See July 5 post. What are they?

Like the circle in the earlier post, this one was in the wrong place and with the wrong doorway opening to be a hogan ring. Its lichened stones were next to the collapsed foundations of a Puebloan fieldhouse, ca. 1300s (my best guess; post-Chaco). But it didn’t have the sunken center typical of a kiva depression, and seemed too small for that as well.

Beautiful potsherds.

Remember to turn potsherds face down again to protect the paint.

Almost the Season

Still too hot for more than a short hike, but there had been rain; there’s hope for a cooler season. The gaiters need mending:

…but—next to the fallen foundation of a Navajo hogan—that old blue enamel coffee pot may be beyond repair.

Another Stone Circle Mystery

Not Navajo. Often a stone circle is the foundation of a traditional hogan, but this is in the wrong place–over a lava field, no grazing near–and the “doorway” break faces west, not east.

Puebloan? There are tumbled Ancestral Puebloan structures in the neighborhood, but they’re all square-cornered. Nor can it be a kiva, because it was built right on the sandstone slabs.

The fallen ponderosa that divides it neatly in half is old, but thick lichen says the circle is much, much older.

What was it?

At the Base of the Mesas

A nineteenth-century Hispanic homestead, long abandoned in its broadcast midden of rusty metal and purple glass. Axe-cut and adze-hewn beams, windows and doors trimmed with dimension lumber.

It was the first day cool enough, morning only, to scramble and side-hill in the mesa’s shadow. By noon the pale Cretaceous clay was too hot for pleasure.

Weapons, Sand, and Time

A tiny–1.7 cm–obsidian point, probably Ancestral Puebloan.

Flint from a flintlock–Navajo, at a guess. The flint itself is probably from the Brandon flint mines in England, knapped there and imported as a finished product.

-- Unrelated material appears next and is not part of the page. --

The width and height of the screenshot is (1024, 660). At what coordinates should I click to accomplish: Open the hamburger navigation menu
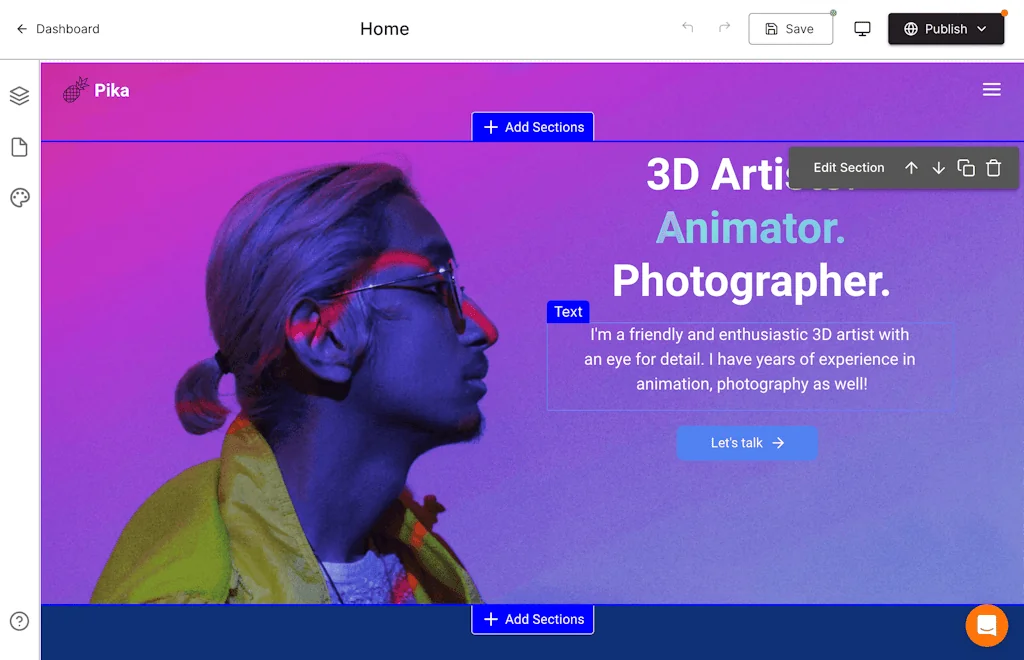(991, 90)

Remains of a WWII dummy bomb. The brightly-colored sands and clays of the desert were exploited as targets.

Whose House?

The square-cornered foundation and a couple of scattered sherds say Ancestral Pueblo, but both the vertical orientation and the size of the stones are unusual and impressive. Walls and roof–jacal style, the Southwest version of wattle-and-daub–have long since dissolved into the desert clay.

And another house. I have no idea whose, but the excavator left their claw marks above the doorway.

Dancin’ Feet

Mouse? Packrat?

I vote for a jumping rodent. See how the footprints are clustered? Maybe a kangaroo rat? The soil is clay. It was sloppy mud a couple of weeks ago, now hard as ceramic. This dance should last until the next good rain.